L’artista ha espresso entusiasmo per il ritorno in Molise, sottolineando la dimensione più intima e impegnativa dei concerti teatrali, che gli permettono di proporre una scaletta ricercata, con brani eseguiti raramente dal vivo e un nuovo singolo inedito, oltre ai suoi successi più amati.
Pubblicata nel 1996 e presentata al Festival di Sanremo, L’elefante e la farfalla è tra le canzoni più rappresentative del repertorio di Zarrillo, scritta insieme a Vincenzo Incenzo e ancora oggi tra le più attese dal pubblico.
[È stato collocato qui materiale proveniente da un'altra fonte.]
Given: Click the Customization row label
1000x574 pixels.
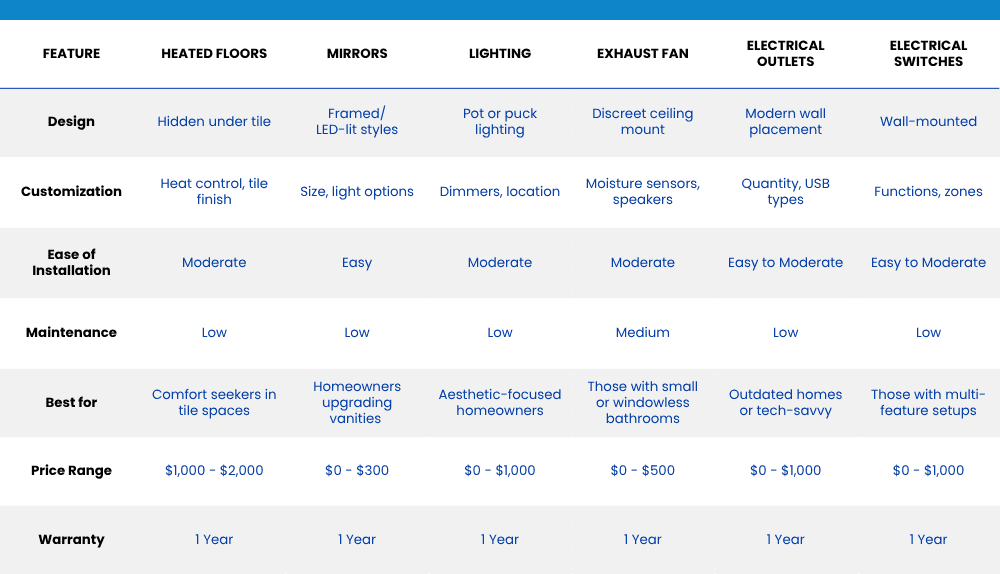Looking at the screenshot, I should (71, 192).
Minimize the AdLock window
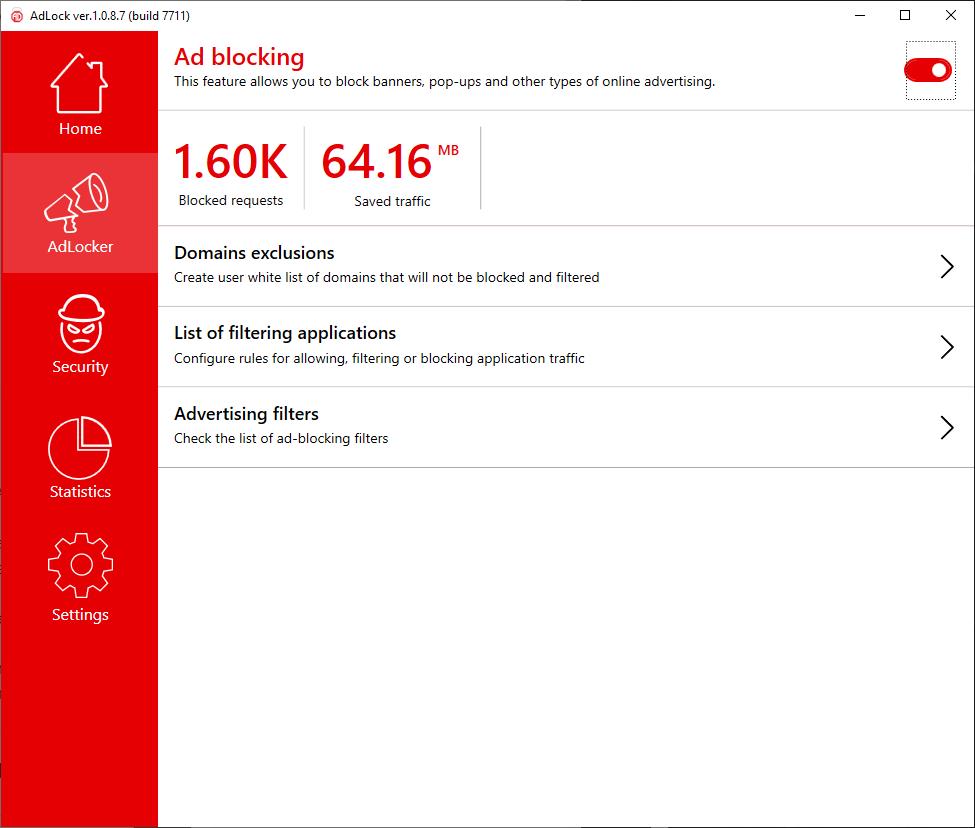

Proprio al Festival, quest’anno, il cantautore è tornato nella serata delle cover, duettando con Sal Da Vinci sulle note di “Cinque giorni”.
Il concerto offrirà un viaggio attraverso la sua lunga carriera, tra grandi classici e brani più recenti, in uno spettacolo di circa due ore che valorizza le sue doti di interprete, musicista e compositore. Sul palco, insieme a lui, una band di alto livello.
Nato a Roma nel 1957, Zarrillo ha esordito negli anni ’70 come chitarrista e si è affermato come autore per artisti come Renato Zero e Ornella Vanoni. Dopo la vittoria al Festival di Castrocaro nel 1979, ha conquistato il grande pubblico vincendo Sanremo nel 1987 con “La notte dei pensieri”. Con oltre quattro milioni di dischi venduti e numerose partecipazioni al Festival, resta una delle voci più apprezzate della musica italiana.